Karena itu koperasi adalah lembaga ekonomi yang dari, oleh dan untuk anggota. Sebab modal, operasional dan keuntungan didedikasikan untuk anggota. Bung Hatta mengungkap logika ekonomi bahwa, “makmur koperasinya, makmurlah hidup mereka bersama, rusak koperasinya, rusaklah hidup mereka bersama”.
Hal ini menjadi titik balik perekonomian yang kini dikuasai industri melalui pabrik-pabrik di Provinsi Banten bagian utara. Sementara Banten bagian selatan yang memiliki potensi pertanian belum optimal dikembangkan. Koperasi bisa menjadi jalan keluar untuk situasi ini. Sekaligus menjawab permasalahan kedelapan dari dua puluh satu permasalahan WH-Andika sampai dengan 2022.

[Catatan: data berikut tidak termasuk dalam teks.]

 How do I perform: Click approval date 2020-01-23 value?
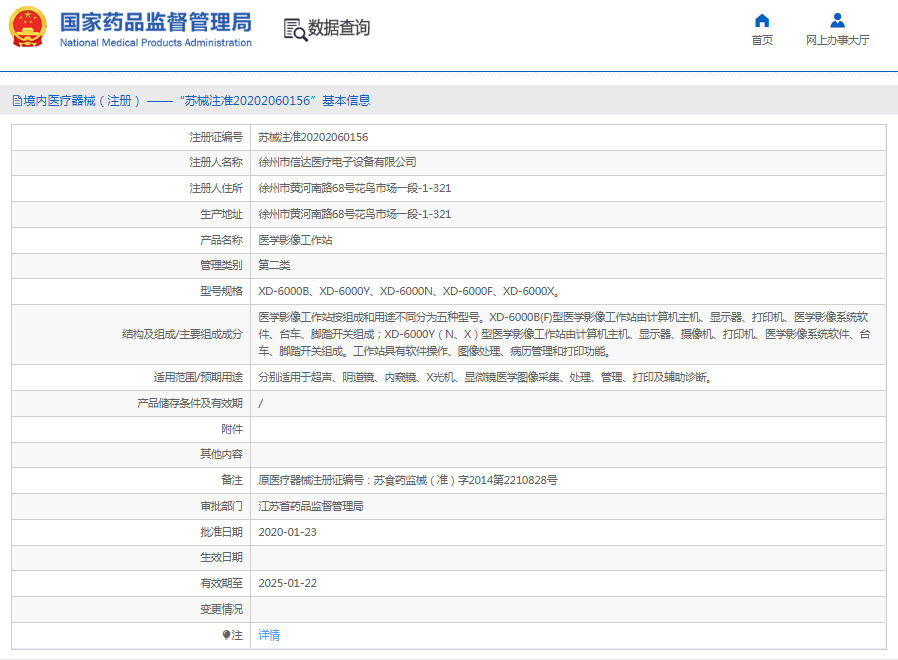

Koperasi akan mendidik semangat percaya pada kekuatan sendiri (self help). Semangat self help ini amat dibutuhkan untuk memberantas penyakit “inferiority complex” warisan kolonialisme yang kini secara umum masih dialami rakyat Banten.
Pendapat tentang lebih mengedepankan pertanian dibanding industri juga dikuatkan dengan teori ekonomi petani Alexander Chayanov. Menurut B. Kerblay dalam Shanin tahun 1971, salah satu dalil dasar ekonomi petani Alexander Chayanov adalah meruntuhkan batu bata yang tak terpisahkan dari kapitalisme atau ekonomi modern yang timpang saat ini. Batu bata yang dimaksud yakni harga, kapital/modal, upah, bunga dan sewa. Jika satu saja diantara lima batu bata jatuh, maka seluruh bangunan akan runtuh.
Kelima batu bata itu yang mendasari industri menggilas perekonomian perdesaan. Sehingga ditengah pabrik-pabrik hendak hengkang dari Banten, pemerintah daerah seharusnya melihat peluang untuk mengambalikan pertanian sebagai corong perekonomian Banten. Sebagaimana alasan awal Belanda pada abad ke-16 singgah di Banten karena tertarik untuk berdagang hasil pertanian seperti lada.
Melatari tulisan ini, sebagian petani di Provinsi Banten sesungguhnya sudah memulai mengembalikan haluan perekonomian ke pertanian dengan mendirikan Koperasi Petani Indonesia Banten (KPIB). Koperasi produksi dan pemasaran ini menjadi tatanan baru roda ekonomi petani yang mandiri, berdaulat, adil dan makmur.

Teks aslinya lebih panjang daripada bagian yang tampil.